Hyderabad: With rain looming over the harvest, Telangana’s Civil Supplies Department has kicked off an aggressive push to secure paddy procurement in rural areas, particularly Vikarabad. Senior officials hit the ground this week to check procurement centres, aiming to weatherproof operations and move grain without delay.
Chief Secretary K. Ramakrishna Rao and Commissioner D.S. Chauhan inspected multiple centres, zeroing in on moisture checks, storage prep, and payment systems. Moisture levels clocked in between 17% and 18% within Food Corporation of India norms. Teams on-site demonstrated calibrated meters, rain covers, and backup storage options.
Extra tarpaulins, mobile cleaning units, and temporary shelters have been deployed. Farmers got a walkthrough of new tech too tablet-based entry systems are now feeding real-time procurement and farmer data into a central dashboard.
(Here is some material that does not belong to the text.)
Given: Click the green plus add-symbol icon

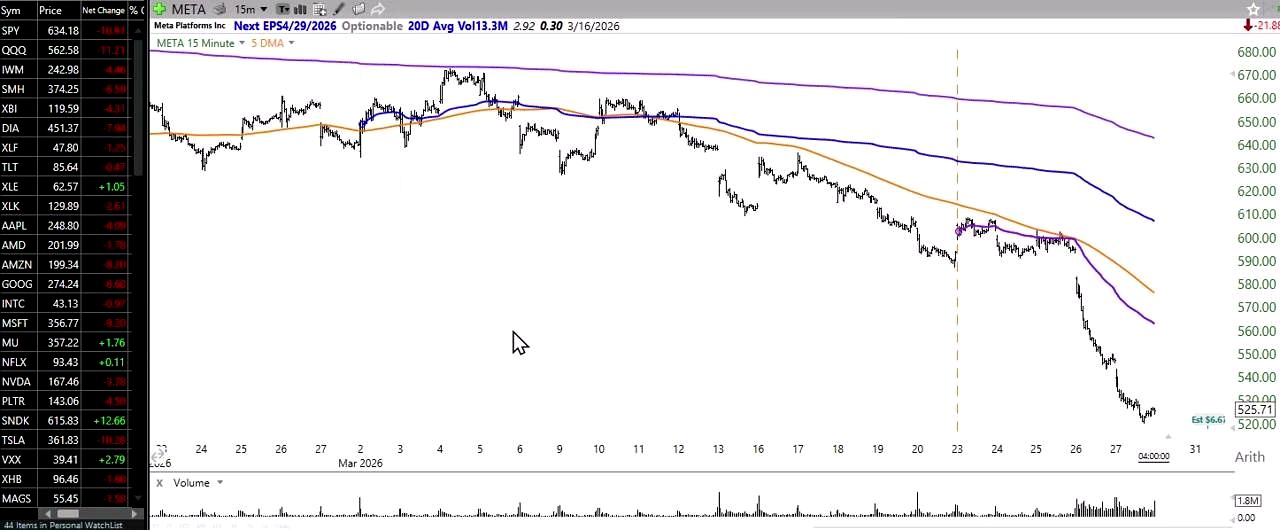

The Commissioner also reviewed fund transfers, confirming payments are being made on time via a digital pipeline. Farmers, for their part, reported satisfaction with the arrangements.
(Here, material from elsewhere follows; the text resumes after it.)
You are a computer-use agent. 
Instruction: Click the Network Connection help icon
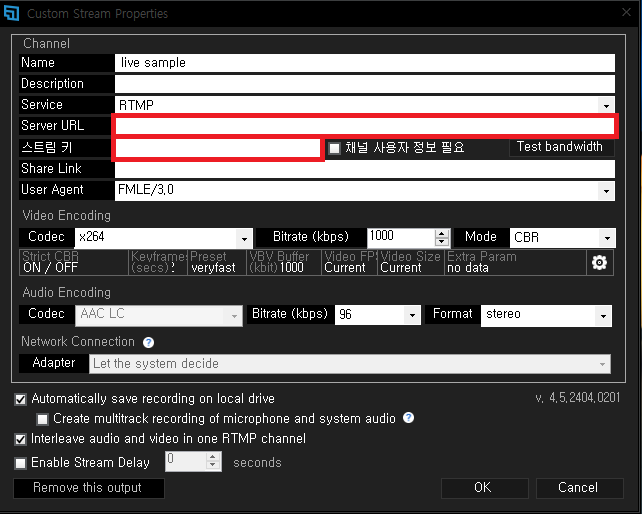[x=148, y=342]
“This is groundwork for climate-smart agriculture,” D.S. Chauhan said during the inspection. “We’re not just responding to the rains, we’re building a resilient system tech-driven, farmer-first, future-ready.”
Live demos featured grain quality analysers, weather alerts, and predictive dashboards each tuned to keep procurement continuous, regardless of climate swings. Officials described the infrastructure as a shield against farmer losses.
This season’s yield, according to the Chief Secretary, is higher than in recent years. And procurement is keeping pace. Data from the last three Rabi seasons show the curve:
• 2022–23: 25.35 lakh metric tonnes
• 2023–24: 32.93 lakh metric tonnes
• 2024–25: 49.53 lakh metric tonnes
No bottlenecks so far.
The department’s rapid rollout of rain-ready procurement operations in Vikarabad signals Telangana’s larger ambition—locking in agricultural resilience through oversight, tech and ground-level coordination.